Grant Foundation Hit in Madoff Scheme

A foundation responsible for funding two Harvard programs at nearly $1 million has been forced to close amid Bernard L. Madoff’s $50 billion securities fraud.

Both Harvard groups, which were supported by the JEHT Foundation, received the amount they were promised before the philanthropic organization shut down.

The International Human Rights Clinic at Harvard Law School received a total of $161,261 in 2006 and 2008 for its South Africa Apartheid Litigation project.

“We’ve received the full amount. The grants are completed essentially,” said Clinical Director Tyler R. Giannini.

The project aimed to seek accountability for U.S. corporations allegedly complicit in abuses committed by the South African government under apartheid.

Giannini added that if the clinic plans to do a similar project in the future, it would have to find new donors.

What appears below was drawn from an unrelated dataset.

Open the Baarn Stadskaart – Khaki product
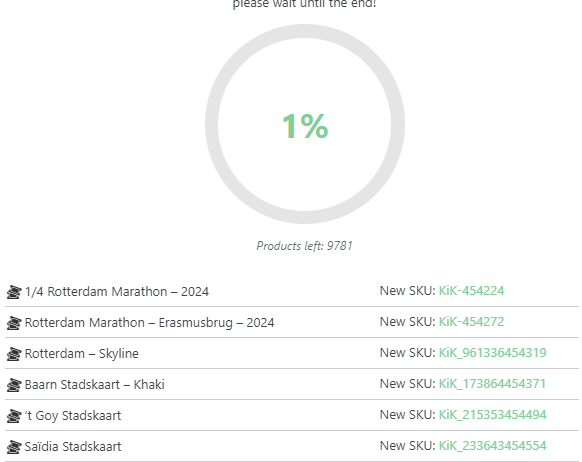Viewport: 582px width, 462px height. click(x=94, y=384)
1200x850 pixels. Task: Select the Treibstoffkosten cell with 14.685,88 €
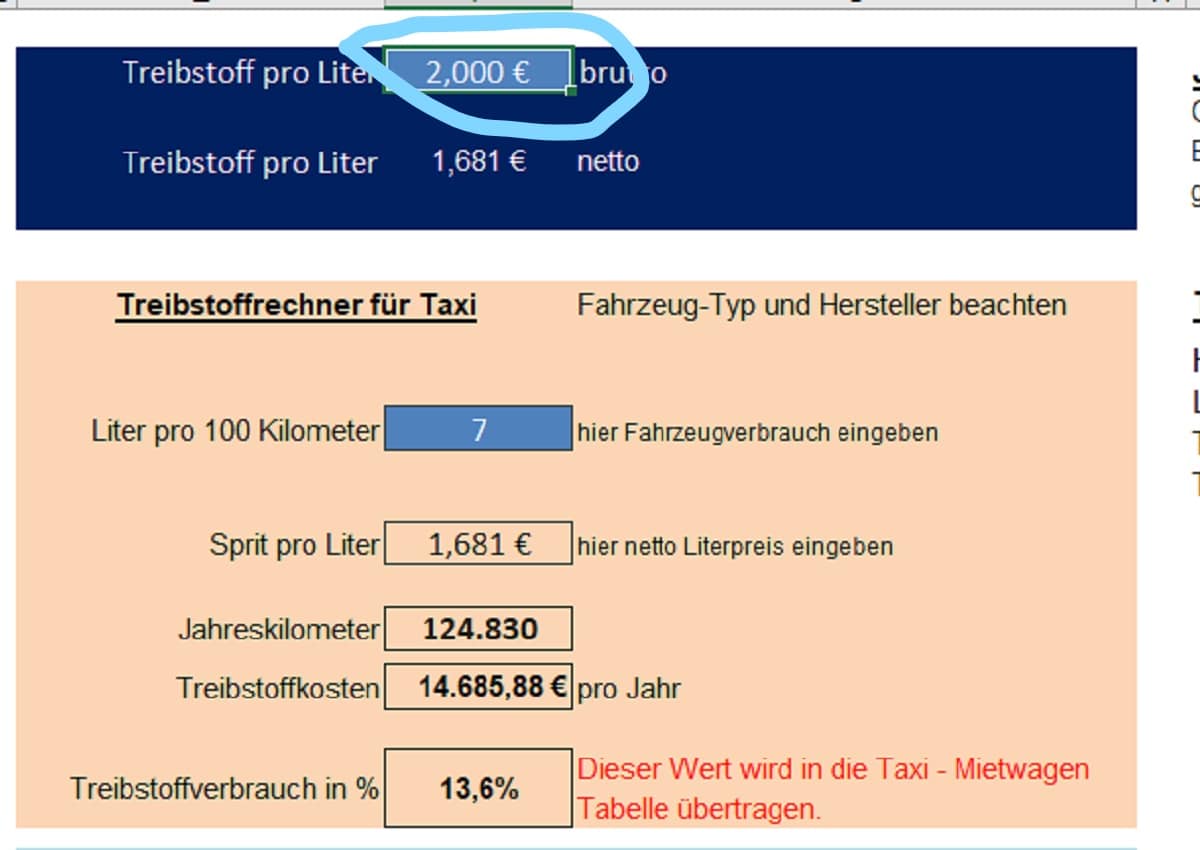click(x=478, y=687)
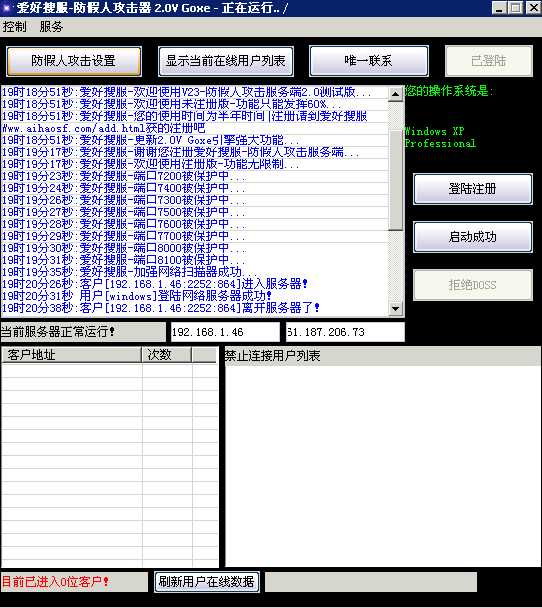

“But we are constantly looking for new funders to support important work we do,” he said.

The Program in Criminal Justice Policy and Management at Harvard Kennedy School received $768,739 from JEHT in 2005 for a three-year project aimed at invigorating state and local enforcement of human rights standards.

“The grant was fully paid some time ago, so we do not expect any impact on our work from the Madoff scandal,” Kennedy School professor Christopher E. Stone ’78, faculty chair of the program, said in an e-mail.

The College’s Office of Sponsored Programs also received $263,418 from JEHT in fiscal year 2007, according to a list of grant recipients on Bloomberg.com, but the Web site does not indicate what the money was for and whether the funded program was a continuing one.

Ethlyn O’Garro, director of the Sponsored Programs Administration, could not be reached for comment yesterday.

The JEHT Foundation was established in 2000 to promote criminal and juvenile justice systems reform, to advocate the international rule of law, and to advance fair and competitive elections.

“It’s so disappointing to see the Madoff scandal have an effect on a group like the JEHT Foundation, which was sponsoring numerous critically important human rights initiatives,” Giannini said in an e-mail.

Over the years, JEHT has supported international organizations such as Human Rights Watch and Amnesty International as well as human rights programs at major universities including Yale, Columbia, and Brandeis.

The alleged Ponzi scheme run by Madoff has paralyzed a number of charitable organizations, including the Picower Foundation, which consequently terminated funding for a diabetes research project at Harvard Medical School in December.